**Material provided**.
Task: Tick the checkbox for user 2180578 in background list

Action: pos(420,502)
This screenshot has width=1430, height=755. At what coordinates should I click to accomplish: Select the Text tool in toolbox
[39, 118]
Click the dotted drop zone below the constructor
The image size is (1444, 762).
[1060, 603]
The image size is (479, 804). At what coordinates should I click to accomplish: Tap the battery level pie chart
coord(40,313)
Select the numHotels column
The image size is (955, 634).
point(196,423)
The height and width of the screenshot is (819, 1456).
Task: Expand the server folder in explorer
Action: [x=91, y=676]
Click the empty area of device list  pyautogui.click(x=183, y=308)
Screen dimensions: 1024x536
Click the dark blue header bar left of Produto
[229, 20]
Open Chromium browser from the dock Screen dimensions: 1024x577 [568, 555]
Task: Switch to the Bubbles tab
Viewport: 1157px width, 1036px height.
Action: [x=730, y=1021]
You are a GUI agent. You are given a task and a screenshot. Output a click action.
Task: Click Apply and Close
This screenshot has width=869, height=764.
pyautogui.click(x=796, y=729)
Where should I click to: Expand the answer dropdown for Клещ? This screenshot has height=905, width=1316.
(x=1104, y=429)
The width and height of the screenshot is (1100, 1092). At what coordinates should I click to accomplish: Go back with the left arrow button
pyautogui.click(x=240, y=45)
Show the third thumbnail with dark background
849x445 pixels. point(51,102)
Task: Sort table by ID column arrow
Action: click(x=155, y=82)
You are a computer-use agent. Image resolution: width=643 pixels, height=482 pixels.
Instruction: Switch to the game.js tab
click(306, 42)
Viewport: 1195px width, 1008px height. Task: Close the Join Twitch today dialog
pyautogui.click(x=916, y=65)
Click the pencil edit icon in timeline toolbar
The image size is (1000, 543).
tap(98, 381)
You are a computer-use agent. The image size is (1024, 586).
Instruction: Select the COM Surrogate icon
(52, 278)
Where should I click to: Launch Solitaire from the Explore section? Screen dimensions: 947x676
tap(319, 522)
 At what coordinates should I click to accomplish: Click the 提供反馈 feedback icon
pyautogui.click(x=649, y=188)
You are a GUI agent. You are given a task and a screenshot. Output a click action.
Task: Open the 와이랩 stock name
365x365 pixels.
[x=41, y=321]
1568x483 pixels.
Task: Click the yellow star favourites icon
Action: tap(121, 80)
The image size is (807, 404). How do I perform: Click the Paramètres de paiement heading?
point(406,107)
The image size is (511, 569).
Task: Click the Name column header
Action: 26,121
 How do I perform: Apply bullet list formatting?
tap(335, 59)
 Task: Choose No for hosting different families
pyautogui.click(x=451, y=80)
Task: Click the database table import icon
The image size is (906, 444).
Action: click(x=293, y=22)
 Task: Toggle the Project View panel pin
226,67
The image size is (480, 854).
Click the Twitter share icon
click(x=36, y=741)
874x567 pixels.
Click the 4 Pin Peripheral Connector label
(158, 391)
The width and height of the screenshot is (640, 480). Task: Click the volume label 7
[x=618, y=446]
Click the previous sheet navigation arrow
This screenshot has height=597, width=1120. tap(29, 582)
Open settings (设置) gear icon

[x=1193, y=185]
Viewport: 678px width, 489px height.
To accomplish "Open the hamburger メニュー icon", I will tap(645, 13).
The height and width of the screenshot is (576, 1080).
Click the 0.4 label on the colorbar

**Exercise requirements**. Could you reproduce exactly the lines of the entries above, from the one with "The image size is (479, 804)." through the one with "Task: Click Apply and Close", and nothing else?

**Response for this exercise**.
The image size is (479, 804). At what coordinates should I click to accomplish: Tap the battery level pie chart
coord(40,313)
Select the numHotels column
The image size is (955, 634).
point(196,423)
The height and width of the screenshot is (819, 1456).
Task: Expand the server folder in explorer
Action: [x=91, y=676]
Click the empty area of device list  pyautogui.click(x=183, y=308)
Screen dimensions: 1024x536
Click the dark blue header bar left of Produto
[229, 20]
Open Chromium browser from the dock Screen dimensions: 1024x577 [568, 555]
Task: Switch to the Bubbles tab
Viewport: 1157px width, 1036px height.
Action: [x=730, y=1021]
You are a GUI agent. You are given a task and a screenshot. Output a click action.
Task: Click Apply and Close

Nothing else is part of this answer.